>> Start Stored records
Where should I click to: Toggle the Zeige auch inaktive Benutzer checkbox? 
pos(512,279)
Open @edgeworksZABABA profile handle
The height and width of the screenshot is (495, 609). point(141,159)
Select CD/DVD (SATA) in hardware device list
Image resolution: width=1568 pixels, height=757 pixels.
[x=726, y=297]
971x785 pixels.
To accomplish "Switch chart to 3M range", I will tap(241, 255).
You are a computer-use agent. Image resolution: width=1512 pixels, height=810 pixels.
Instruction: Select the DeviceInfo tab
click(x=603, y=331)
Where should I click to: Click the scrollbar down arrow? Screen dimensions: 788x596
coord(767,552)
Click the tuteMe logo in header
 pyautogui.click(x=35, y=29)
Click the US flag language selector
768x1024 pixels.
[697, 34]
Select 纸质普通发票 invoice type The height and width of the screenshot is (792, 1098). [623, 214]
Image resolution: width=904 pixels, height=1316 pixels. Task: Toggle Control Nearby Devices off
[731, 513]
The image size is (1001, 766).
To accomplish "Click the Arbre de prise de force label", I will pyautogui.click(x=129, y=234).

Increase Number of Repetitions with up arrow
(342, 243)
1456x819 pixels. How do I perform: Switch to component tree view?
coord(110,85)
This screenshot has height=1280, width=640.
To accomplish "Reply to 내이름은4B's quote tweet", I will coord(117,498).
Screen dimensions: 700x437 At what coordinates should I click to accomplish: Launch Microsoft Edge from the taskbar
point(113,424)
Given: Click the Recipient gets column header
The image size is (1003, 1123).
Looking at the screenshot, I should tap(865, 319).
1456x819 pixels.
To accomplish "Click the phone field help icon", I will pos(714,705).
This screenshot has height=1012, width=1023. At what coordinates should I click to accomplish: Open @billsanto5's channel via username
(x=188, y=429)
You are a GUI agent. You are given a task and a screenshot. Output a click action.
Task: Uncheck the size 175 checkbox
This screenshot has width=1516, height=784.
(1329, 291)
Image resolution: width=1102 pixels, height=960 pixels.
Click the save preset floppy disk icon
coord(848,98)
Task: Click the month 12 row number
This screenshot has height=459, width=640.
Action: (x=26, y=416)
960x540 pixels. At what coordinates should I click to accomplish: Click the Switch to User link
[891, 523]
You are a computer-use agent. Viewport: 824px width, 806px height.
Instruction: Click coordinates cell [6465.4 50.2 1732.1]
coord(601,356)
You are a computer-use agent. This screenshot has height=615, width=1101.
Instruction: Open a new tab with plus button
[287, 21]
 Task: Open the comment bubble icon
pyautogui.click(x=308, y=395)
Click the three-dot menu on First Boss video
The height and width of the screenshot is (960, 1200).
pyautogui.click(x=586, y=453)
>> End Stored records
## Given request
Can you give all the records above again, changing "Screen dimensions" to "Display size" everywhere it occurs and leaving everything else untouched?

## Correct result
Where should I click to: Toggle the Zeige auch inaktive Benutzer checkbox? 
pos(512,279)
Open @edgeworksZABABA profile handle
The height and width of the screenshot is (495, 609). point(141,159)
Select CD/DVD (SATA) in hardware device list
Image resolution: width=1568 pixels, height=757 pixels.
[x=726, y=297]
971x785 pixels.
To accomplish "Switch chart to 3M range", I will tap(241, 255).
You are a computer-use agent. Image resolution: width=1512 pixels, height=810 pixels.
Instruction: Select the DeviceInfo tab
click(x=603, y=331)
Where should I click to: Click the scrollbar down arrow? Display size: 788x596
coord(767,552)
Click the tuteMe logo in header
 pyautogui.click(x=35, y=29)
Click the US flag language selector
768x1024 pixels.
[697, 34]
Select 纸质普通发票 invoice type The height and width of the screenshot is (792, 1098). [623, 214]
Image resolution: width=904 pixels, height=1316 pixels. Task: Toggle Control Nearby Devices off
[731, 513]
The image size is (1001, 766).
To accomplish "Click the Arbre de prise de force label", I will pyautogui.click(x=129, y=234).

Increase Number of Repetitions with up arrow
(342, 243)
1456x819 pixels. How do I perform: Switch to component tree view?
coord(110,85)
This screenshot has height=1280, width=640.
To accomplish "Reply to 내이름은4B's quote tweet", I will coord(117,498).
Display size: 700x437 At what coordinates should I click to accomplish: Launch Microsoft Edge from the taskbar
point(113,424)
Given: Click the Recipient gets column header
The image size is (1003, 1123).
Looking at the screenshot, I should tap(865, 319).
1456x819 pixels.
To accomplish "Click the phone field help icon", I will pos(714,705).
This screenshot has height=1012, width=1023. At what coordinates should I click to accomplish: Open @billsanto5's channel via username
(x=188, y=429)
You are a GUI agent. You are given a task and a screenshot. Output a click action.
Task: Uncheck the size 175 checkbox
This screenshot has width=1516, height=784.
(1329, 291)
Image resolution: width=1102 pixels, height=960 pixels.
Click the save preset floppy disk icon
coord(848,98)
Task: Click the month 12 row number
This screenshot has height=459, width=640.
Action: (x=26, y=416)
960x540 pixels. At what coordinates should I click to accomplish: Click the Switch to User link
[891, 523]
You are a computer-use agent. Viewport: 824px width, 806px height.
Instruction: Click coordinates cell [6465.4 50.2 1732.1]
coord(601,356)
You are a computer-use agent. This screenshot has height=615, width=1101.
Instruction: Open a new tab with plus button
[287, 21]
 Task: Open the comment bubble icon
pyautogui.click(x=308, y=395)
Click the three-dot menu on First Boss video
The height and width of the screenshot is (960, 1200).
pyautogui.click(x=586, y=453)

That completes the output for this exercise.